Lorico Aurelio, Bratbak Daniel, Meyer Johann, Kunke David, Krauss Stefan, Plott Walter E, Solodushko Victor, Baum Christopher, Fodstad Oystein, Rappa Germana
Department of Tumor Biology, Norwegian Radium Hospital, Montebello, Oslo 0310, Norway.
Hum Gene Ther. 2005 Jun;16(6):711-24. doi: 10.1089/hum.2005.16.711.

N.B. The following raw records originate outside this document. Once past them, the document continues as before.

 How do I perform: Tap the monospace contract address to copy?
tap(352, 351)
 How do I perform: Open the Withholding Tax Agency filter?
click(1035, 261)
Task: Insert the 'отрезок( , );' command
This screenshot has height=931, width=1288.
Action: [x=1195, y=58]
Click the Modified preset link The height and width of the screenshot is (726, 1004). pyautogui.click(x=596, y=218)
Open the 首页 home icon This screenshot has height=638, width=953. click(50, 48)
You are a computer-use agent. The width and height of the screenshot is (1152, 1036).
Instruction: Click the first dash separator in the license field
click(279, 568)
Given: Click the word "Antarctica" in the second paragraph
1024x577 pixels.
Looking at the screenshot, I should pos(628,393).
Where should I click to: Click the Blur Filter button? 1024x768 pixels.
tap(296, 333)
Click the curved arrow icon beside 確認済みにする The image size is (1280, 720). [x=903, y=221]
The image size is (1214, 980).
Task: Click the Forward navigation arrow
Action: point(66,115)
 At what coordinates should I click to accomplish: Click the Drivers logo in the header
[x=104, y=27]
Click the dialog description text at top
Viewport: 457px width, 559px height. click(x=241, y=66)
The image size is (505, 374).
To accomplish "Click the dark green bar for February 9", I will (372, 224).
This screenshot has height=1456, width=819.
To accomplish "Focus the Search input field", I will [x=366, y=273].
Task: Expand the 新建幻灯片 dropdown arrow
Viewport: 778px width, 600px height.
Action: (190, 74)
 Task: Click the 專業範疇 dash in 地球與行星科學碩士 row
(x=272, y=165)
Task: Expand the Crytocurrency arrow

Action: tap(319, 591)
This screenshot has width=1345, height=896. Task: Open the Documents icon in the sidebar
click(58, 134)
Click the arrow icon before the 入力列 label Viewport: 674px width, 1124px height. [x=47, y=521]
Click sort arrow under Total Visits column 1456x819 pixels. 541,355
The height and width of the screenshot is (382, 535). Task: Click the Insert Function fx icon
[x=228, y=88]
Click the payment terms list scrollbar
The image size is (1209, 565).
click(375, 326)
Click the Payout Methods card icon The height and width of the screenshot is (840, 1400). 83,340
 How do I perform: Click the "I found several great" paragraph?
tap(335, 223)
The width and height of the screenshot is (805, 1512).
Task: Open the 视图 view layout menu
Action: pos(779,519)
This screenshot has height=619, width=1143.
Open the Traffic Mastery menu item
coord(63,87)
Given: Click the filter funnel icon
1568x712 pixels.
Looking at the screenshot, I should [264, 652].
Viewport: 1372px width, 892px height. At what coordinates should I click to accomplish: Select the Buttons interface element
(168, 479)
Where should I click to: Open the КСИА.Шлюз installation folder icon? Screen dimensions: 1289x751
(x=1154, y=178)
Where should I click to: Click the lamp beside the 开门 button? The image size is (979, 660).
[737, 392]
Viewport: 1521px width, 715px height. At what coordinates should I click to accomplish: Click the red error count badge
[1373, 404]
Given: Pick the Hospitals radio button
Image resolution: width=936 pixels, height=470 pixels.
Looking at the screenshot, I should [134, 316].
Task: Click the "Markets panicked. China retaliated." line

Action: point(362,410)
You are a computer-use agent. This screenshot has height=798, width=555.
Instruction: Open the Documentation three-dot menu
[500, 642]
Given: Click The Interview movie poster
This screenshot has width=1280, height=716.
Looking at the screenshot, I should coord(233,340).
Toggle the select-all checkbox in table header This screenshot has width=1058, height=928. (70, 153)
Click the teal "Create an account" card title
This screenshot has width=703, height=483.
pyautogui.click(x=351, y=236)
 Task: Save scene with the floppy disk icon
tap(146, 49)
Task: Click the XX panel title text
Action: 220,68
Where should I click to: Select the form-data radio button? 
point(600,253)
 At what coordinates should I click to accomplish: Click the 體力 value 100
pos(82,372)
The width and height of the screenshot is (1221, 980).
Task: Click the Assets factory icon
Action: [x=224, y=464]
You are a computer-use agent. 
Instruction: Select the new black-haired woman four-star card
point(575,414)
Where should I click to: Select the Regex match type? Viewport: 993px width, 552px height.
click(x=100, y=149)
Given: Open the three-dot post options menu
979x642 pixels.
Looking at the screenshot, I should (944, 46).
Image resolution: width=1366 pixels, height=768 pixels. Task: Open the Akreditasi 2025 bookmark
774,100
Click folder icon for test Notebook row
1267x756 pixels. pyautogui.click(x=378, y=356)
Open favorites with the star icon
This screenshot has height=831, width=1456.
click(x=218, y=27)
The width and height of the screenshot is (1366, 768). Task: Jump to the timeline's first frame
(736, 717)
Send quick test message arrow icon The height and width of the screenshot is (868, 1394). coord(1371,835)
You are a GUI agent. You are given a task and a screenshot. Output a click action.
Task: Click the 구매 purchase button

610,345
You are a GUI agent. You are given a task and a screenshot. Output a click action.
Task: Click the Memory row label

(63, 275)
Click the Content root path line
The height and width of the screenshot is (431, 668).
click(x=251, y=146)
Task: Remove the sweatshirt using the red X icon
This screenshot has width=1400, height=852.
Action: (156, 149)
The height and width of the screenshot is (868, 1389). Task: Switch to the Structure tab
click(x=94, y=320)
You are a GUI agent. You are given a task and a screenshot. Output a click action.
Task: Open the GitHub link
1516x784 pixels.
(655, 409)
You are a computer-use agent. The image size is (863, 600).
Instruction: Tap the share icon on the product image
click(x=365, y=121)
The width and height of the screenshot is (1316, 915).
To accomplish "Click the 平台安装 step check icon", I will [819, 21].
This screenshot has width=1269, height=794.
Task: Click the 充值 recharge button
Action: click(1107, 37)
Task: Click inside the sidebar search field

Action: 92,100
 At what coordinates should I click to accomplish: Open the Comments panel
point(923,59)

In most experimental gene therapy protocols involving stem/progenitor cells, only a small fraction of cells, often therapeutically inadequate, can be transduced and made to express the therapeutic gene. A promising strategy for overcoming this problem is the use of a dominant selection marker, such as a drug resistance gene. In this paper, we explore the potential of the heavy subunit of gamma-glutamylcysteine synthetase (gamma-GCSh) to act as a selection marker. We found that 3T3 fibroblasts transduced with the bicistronic retroviral vector SF91/GCSh-eGFP, encoding gamma-GCSh and the enhanced green fluorescent protein (eGFP), were highly resistant to L-buthionine-(S,R)-sulfoximine (BSO), a gamma-GCS inhibitor with a low clinical toxicity profile. The level of resistance was not proportional to the increase in intracellular glutathione. In fact, cells overexpressing both heavy and light gamma-GCS subunits had higher intracellular GSH levels, and a lower level of resistance to the cytotoxic activity of BSO, compared with cells overexpressing gamma-GCSh alone. 3T3 fibroblasts overexpressing gamma-GCSh could be selected from cultures containing both naive and gene-modified cells by application of exogenous BSO selection pressure for 4 days. Also, primary neural stem/progenitor cells derived from the lateral ventricles of mouse neonatal brains and primary hematopoietic stem/progenitor cells (HSCs/HPCs) from mouse bone marrow, transduced with the gamma-GCSh-eGFP vector, could be selected by BSO treatment in vitro. On ex vivo BSO selection and reimplantation into a syngeneic myeloablated host, donor HSCs/HPCs repopulated the marrow and continued to express the transgene(s). These results provide proof of principle that somatic stem/progenitor cells, transduced simultaneously with a potentially curative gene and gamma-GCSh, can be selected by treatment with BSO before in vivo transplantation.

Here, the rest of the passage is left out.